Lembro do quanto me senti sozinha. Tinha receio de falar com meus pais. Faltava um sistema de saúde que me acolhesse naquele momento. Nos viramos como deu. Ele descobriu um amigo de um amigo que trazia uma pílula abortiva do Paraguai. Tomei o comprimido sem procedência clara, sem garantia de nada, morrendo de medo.

Alguns meses depois, entramos na faculdade. Nos separamos. Segui meu caminho. Fui estudar fora. Me mudei para São Paulo. Virei redatora depois roteirista depois escritora. Este ano, eu estava autografando livros em outra cidade quando ele apareceu, lá no meio da fila, com meu último romance na mão. Quase borrei o autógrafo: há décadas eu não via o seu rosto.

Imagem fechada em um pé de um bebê
Trevor M por Pixabay

Saímos para jantar e botar o papo em dia. Num certo momento, ele me perguntou se eu não tinha me arrependido do que fizemos. Não era uma coisa em que eu costumava pensar. Ali no meio daquele silêncio súbito, com os pratos à nossa frente, imaginei como teria sido a minha vida se eu não tivesse interrompido aquela gravidez.

Mesmo ele sendo um cara bacana, fomos criados na mesma cultura. Essa cultura que conhecemos tão bem. Tenho certeza de que ele teria feito exatamente tudo o que fez: terminado a faculdade, vivido as tantas aventuras que viveu, trabalhado em diversas cidades, montado negócios aqui e ali. Acho que eu teria terminado a faculdade. Certamente não teria estudado fora, não teria como fazer isso com um bebê e sem uma rede de apoio. Como não poderia estudar cinema na minha cidade natal, não teria virado roteirista. Também não teria me mudado para São Paulo e tido as mesmas oportunidades. Ao menos não tão cedo. E nem formado a mesma família. Teria sido mais feliz, menos feliz? Nunca saberei.

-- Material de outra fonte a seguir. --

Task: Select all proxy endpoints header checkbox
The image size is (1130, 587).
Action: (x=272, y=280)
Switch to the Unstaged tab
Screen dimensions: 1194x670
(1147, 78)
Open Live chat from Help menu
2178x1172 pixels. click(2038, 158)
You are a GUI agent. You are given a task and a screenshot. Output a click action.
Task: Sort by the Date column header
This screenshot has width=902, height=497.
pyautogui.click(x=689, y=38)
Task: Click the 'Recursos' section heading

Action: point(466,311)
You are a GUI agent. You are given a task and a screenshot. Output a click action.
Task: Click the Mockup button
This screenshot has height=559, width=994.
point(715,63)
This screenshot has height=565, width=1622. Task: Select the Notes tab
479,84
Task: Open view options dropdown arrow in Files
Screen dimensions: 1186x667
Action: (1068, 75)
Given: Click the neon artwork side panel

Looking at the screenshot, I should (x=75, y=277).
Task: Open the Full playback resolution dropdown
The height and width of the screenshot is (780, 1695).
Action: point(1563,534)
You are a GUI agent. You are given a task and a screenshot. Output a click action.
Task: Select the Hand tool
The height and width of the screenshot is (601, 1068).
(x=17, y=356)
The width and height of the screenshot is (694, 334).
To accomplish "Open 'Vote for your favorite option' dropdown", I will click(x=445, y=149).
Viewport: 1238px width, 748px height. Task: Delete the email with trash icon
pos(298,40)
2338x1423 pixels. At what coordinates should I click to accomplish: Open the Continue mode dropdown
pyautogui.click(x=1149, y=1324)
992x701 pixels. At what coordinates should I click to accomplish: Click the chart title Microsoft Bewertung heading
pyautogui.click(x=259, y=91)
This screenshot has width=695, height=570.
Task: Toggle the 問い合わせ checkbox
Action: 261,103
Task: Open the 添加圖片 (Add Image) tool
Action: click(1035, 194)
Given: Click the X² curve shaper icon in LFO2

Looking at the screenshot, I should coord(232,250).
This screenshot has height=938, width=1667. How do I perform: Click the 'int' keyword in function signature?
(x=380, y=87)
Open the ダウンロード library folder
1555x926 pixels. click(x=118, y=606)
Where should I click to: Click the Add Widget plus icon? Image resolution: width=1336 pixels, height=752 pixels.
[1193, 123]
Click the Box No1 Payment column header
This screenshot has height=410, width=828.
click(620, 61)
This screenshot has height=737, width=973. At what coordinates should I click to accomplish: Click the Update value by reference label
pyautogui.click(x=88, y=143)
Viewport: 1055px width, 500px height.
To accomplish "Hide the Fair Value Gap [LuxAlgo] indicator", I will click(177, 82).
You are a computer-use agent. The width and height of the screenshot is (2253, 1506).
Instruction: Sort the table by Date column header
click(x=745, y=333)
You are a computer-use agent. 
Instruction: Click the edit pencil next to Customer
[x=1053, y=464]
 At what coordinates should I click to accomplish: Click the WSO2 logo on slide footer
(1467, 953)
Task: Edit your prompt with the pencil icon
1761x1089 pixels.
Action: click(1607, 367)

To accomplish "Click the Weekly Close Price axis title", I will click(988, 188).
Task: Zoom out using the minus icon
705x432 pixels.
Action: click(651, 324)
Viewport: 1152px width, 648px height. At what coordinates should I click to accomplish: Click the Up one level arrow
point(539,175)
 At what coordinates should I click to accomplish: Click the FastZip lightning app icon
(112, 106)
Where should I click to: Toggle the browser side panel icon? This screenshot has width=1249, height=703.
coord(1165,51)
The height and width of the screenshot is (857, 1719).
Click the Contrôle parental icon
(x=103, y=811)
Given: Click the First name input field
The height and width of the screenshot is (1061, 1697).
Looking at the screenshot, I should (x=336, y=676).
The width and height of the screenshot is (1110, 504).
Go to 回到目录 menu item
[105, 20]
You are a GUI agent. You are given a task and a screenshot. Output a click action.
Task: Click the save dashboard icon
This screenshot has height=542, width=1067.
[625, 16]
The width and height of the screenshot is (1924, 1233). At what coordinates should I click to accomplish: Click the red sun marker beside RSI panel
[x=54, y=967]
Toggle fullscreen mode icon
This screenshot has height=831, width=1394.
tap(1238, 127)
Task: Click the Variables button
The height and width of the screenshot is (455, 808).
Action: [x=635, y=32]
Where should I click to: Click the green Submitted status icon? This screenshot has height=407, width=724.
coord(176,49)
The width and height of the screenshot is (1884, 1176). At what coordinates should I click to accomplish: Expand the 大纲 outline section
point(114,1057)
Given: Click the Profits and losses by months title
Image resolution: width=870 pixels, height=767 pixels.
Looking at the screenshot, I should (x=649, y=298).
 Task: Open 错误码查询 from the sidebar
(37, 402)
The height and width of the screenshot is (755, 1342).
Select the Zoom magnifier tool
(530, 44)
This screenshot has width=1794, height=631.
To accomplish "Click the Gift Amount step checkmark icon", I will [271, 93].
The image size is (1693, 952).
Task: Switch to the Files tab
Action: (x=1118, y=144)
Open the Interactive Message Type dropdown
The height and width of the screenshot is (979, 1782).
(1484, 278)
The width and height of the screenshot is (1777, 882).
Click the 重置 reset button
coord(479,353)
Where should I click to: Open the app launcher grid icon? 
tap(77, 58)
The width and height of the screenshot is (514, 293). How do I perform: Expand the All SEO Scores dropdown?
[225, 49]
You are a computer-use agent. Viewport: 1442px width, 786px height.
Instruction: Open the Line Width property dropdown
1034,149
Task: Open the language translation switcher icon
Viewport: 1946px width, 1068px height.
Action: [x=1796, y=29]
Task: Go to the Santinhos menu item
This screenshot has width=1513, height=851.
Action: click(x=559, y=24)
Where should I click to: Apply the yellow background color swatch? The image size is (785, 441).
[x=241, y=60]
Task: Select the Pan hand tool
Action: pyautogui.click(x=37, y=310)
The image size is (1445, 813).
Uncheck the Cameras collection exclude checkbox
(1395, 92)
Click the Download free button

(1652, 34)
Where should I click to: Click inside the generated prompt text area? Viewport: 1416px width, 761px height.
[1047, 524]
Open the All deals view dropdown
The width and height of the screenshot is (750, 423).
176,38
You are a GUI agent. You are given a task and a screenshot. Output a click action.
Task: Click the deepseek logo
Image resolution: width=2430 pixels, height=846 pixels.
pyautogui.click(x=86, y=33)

Embora um embrião seja feito por dois, jamais serão divididos por dois os desdobramentos de sua existência. É na barriga da mulher que vão rebentar as estrias e enjoos. Se tiver o filho, só ela se desligará por quatro meses do trabalho. Em geral, são os sonhos dela que antes serão protelados ou deixados de lado. É ela que irá ouvir: toma que o filho é teu —há 11 milhões de mães solo no Brasil. E, em caso de aborto ou complicação na gravidez, só ela viverá o risco de morte.

Se é sobre o corpo da mulher que quase tudo recai, é a partir do corpo da mulher que devemos pensar a questão do aborto. As brasileiras nunca deixaram de abortar mesmo sendo proibido. Até algumas mulheres que se colocam publicamente contra o fazem em segredo. Uma em cada sete mulheres já abortou no Brasil. Essa discussão é, portanto, sobre saúde pública. Sobre em que condições serão feitas essas interrupções.

Voltando para a pergunta que pairava sobre nossos pratos naquele jantar. Pensei mais um pouco e, por fim, disse a ele que não me arrependia. Talvez porque eu tenha sobrevivido a minha experiência. Outras não tiveram a mesma sorte: a cada dois dias morre uma mulher por aborto inseguro no Brasil.